━━━ Extrait présenté ━━━

Saisie à travers ses trois dimensions à savoir : la disponibilité alimentaire, la stabilité des approvisionnements, l’accès économique et physique  à la nourriture à tout moment en quantité et qualité suffisantes, pour une population donnée, le concept de la sécurité alimentaire a fait son entrée tardive  au sein de la politique agricole congolaise. C’est avec le Plan Directeur de Développement Agricole et Rural de 1991 que le concept est inscrit dans le langage des politiques du secteur en RDC (MASTAKI, 2006)

 La disponibilité alimentaire suppose l’accessibilité à la nourriture dans la mesure où celle ci est présente sur les marchés intérieurs d’un pays. Contrairement à l’autosuffisance alimentaire motivée par une idéologie d’indépendance alimentaire, la disponibilité alimentaire dépend de trois paramètres que sont la production alimentaire locale, les importations alimentaires et l’aide alimentaire. C’est ainsi que la sécurité alimentaire aura pour objectifs :

De promouvoir la production vivrière locale de manière à couvrir la demande intérieure   avec des produits pour lesquels le pays dispose d’un avantage comparatif.

━━━ Données fournies ━━━

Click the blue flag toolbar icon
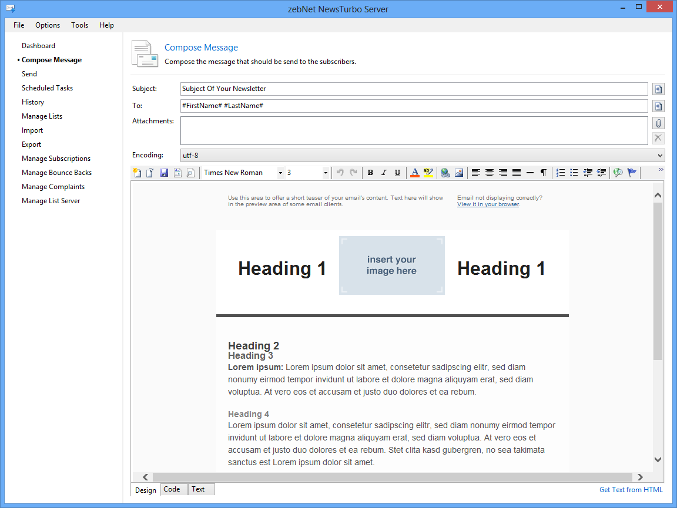coord(632,173)
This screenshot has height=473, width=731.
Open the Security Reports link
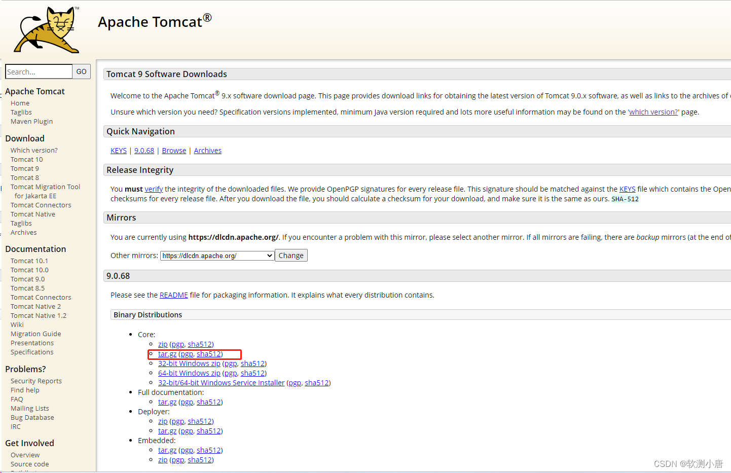point(36,380)
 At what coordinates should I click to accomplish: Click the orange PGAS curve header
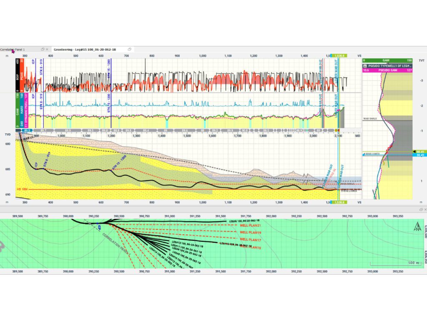pyautogui.click(x=22, y=75)
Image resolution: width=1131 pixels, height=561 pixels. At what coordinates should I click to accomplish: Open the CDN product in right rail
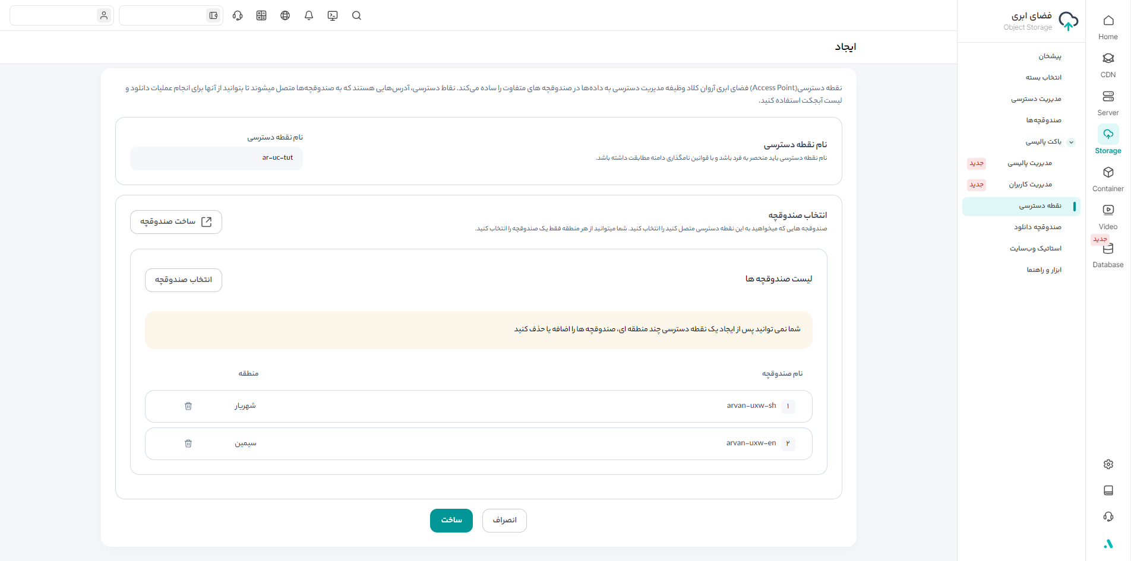point(1108,65)
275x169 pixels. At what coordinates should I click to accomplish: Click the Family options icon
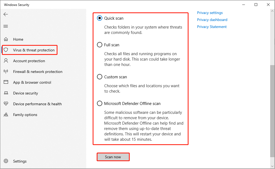6,115
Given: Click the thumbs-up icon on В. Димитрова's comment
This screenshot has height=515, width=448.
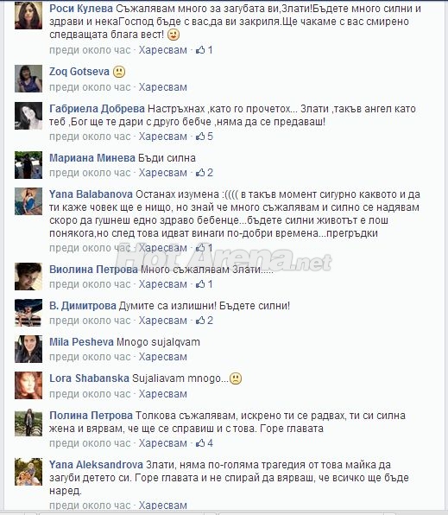Looking at the screenshot, I should pos(200,321).
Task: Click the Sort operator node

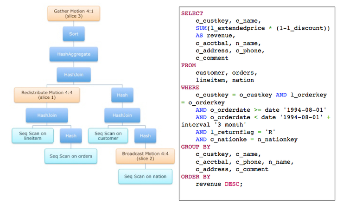Action: pyautogui.click(x=74, y=34)
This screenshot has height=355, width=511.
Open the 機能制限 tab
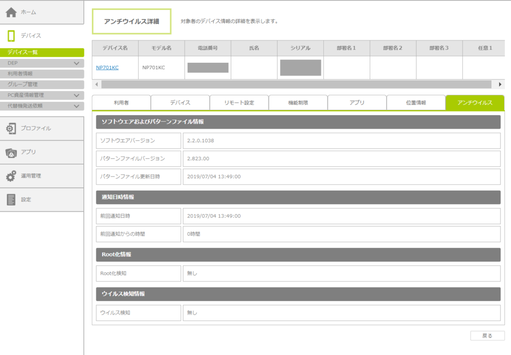click(x=298, y=103)

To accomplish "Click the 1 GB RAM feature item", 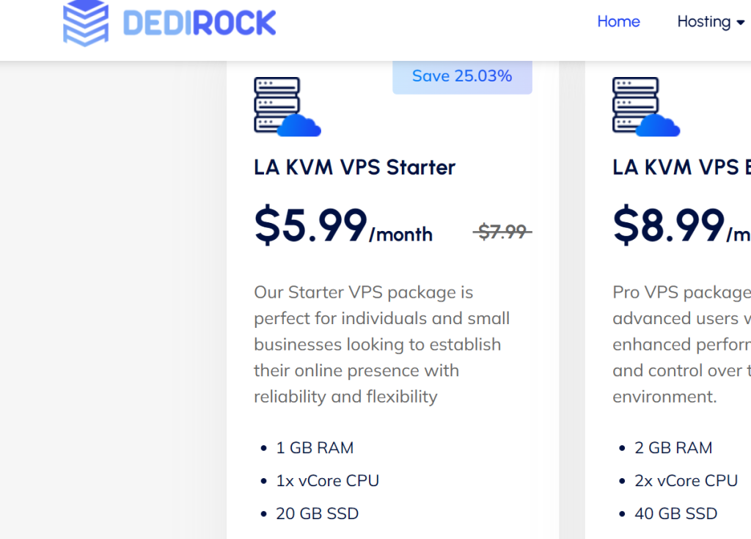I will click(x=315, y=448).
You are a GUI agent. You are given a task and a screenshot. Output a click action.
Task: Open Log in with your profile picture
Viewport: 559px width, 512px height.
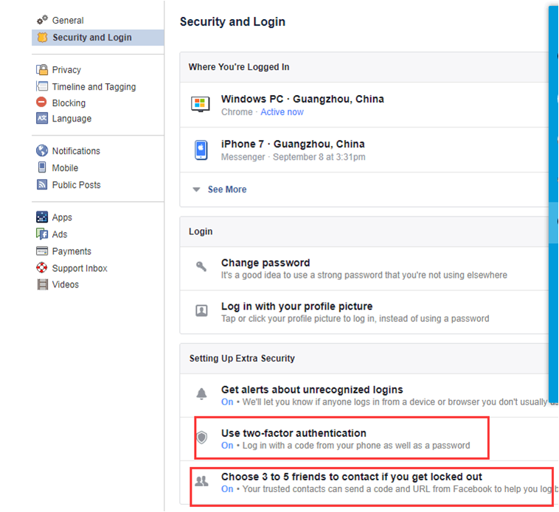(296, 306)
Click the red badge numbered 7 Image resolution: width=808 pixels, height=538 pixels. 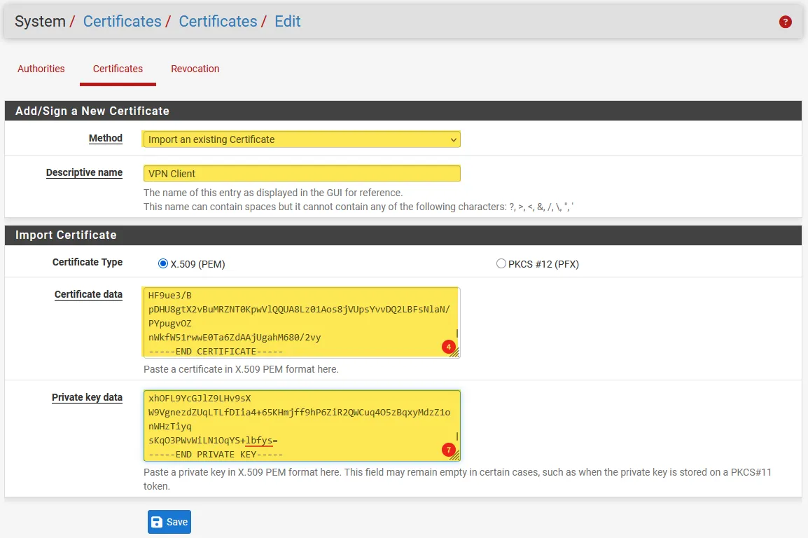point(449,450)
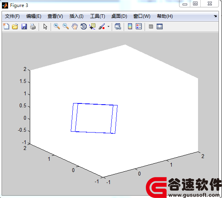Open the 文件(F) menu

tap(12, 16)
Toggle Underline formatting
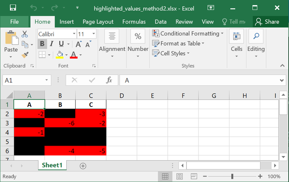The image size is (289, 182). 61,44
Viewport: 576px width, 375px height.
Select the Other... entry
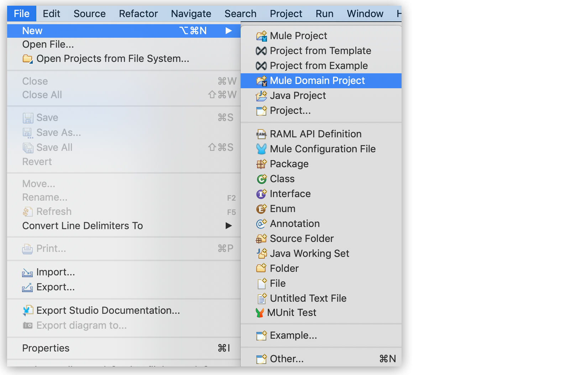[x=287, y=359]
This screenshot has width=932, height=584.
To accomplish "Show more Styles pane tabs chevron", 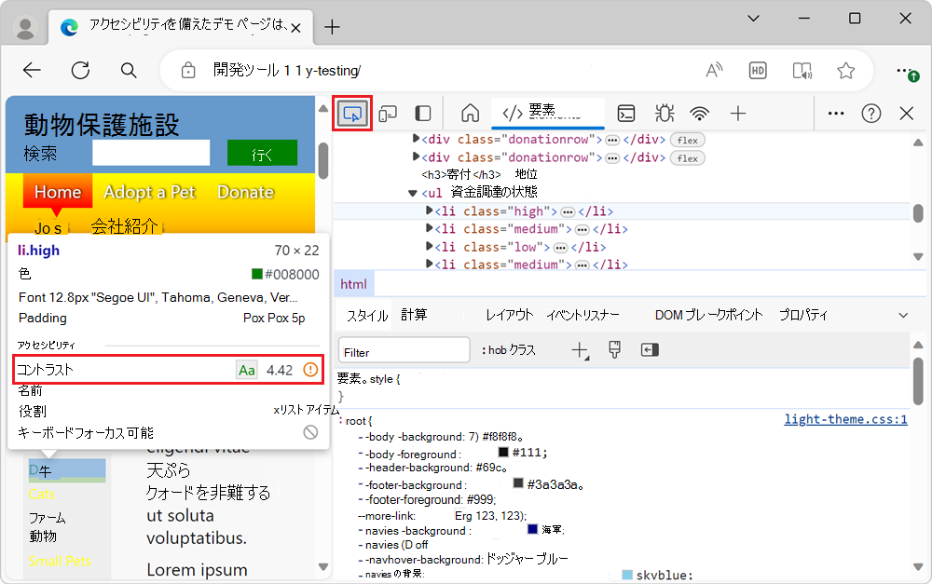I will [903, 315].
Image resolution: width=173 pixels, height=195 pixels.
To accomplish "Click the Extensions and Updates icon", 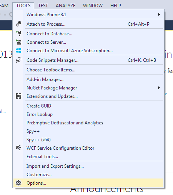I will [18, 96].
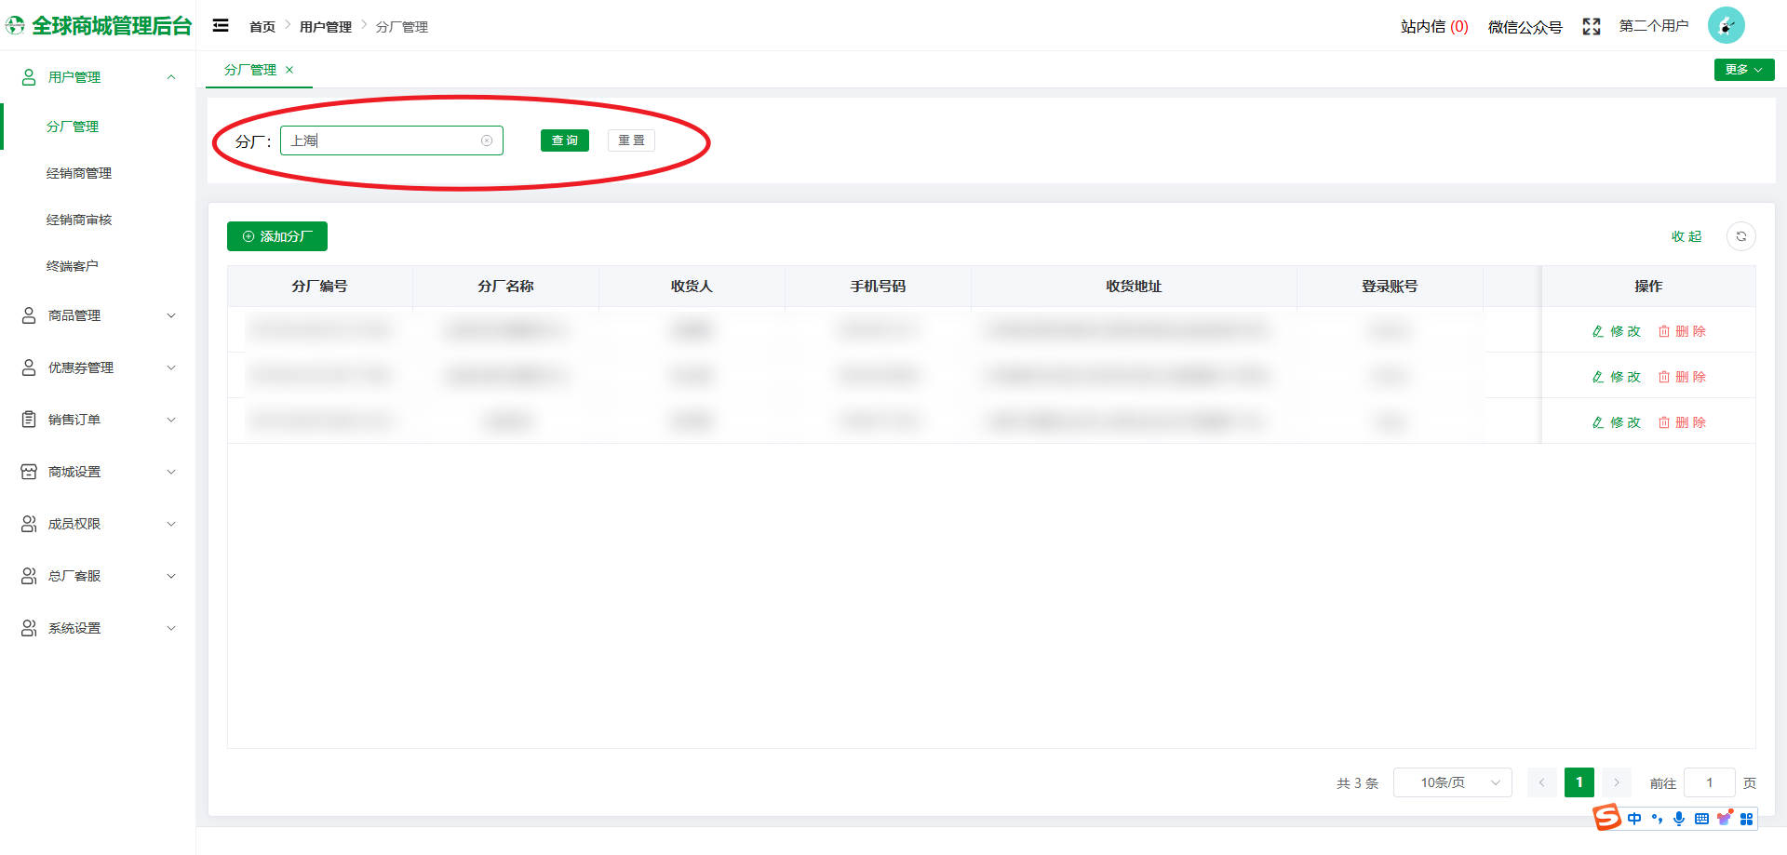Click the 前往 page number input

(1709, 782)
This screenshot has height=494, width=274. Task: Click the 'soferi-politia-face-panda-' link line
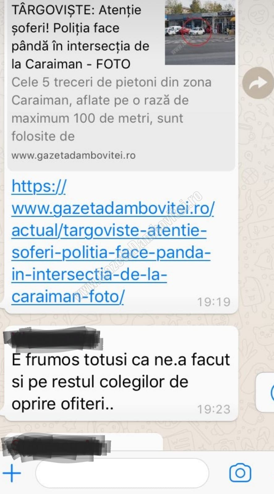(x=111, y=253)
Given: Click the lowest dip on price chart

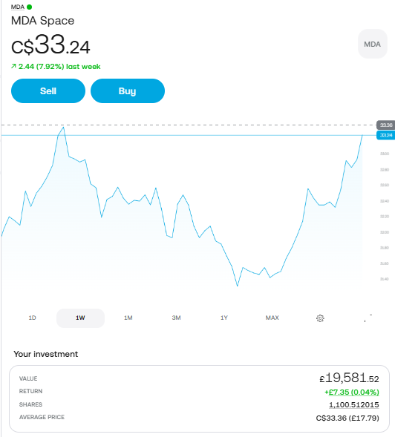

━━━

== Consigne ==
Veuillez donner la suite de l'extrait sur la sécurité alimentaire en RDC, à partir de l'endroit où il s'arrête. Ces données n'interviennent en rien ici.

== Réponse finale ==
De promouvoir les productions exportables pouvant permettre la rentrée des devises susceptibles de financer l’importation des biens alimentaires pour lesquels la nation n’a aucun avantage comparatif,   de supprimer ainsi, au fur et à mesure, le besoin d’aide alimentaire.

La stabilité des approvisionnements insiste sur la garantie de la disponibilité alimentaire à chaque instant. Un bon approvisionnement permanent suppose une bonne gestion des marchés et des stocks alimentaires (MASTAKI, 2006). 

L’accès à la nourriture suppose la capacité que possède chaque individu à acquérir à chaque instant de la nourriture nécessaire à sa survie. Ici l’insécurité alimentaire est liée au concept de vulnérabilité faisant référence aux personnes qui manquent du capital de base comprenant une triple composante à savoir :

Le capital physique se traduisant par tous les biens que possède  l’individu et notamment les terres, bétail,  moyens de paiement, …

Le capital social se référant aux relations de solidarité au niveau de la famille, des amis et des connaissances…

Le capital humain qui est l’atout le plus important que possède l’individu en termes de connaissance et de savoir-faire, (MASTAKI, 2006)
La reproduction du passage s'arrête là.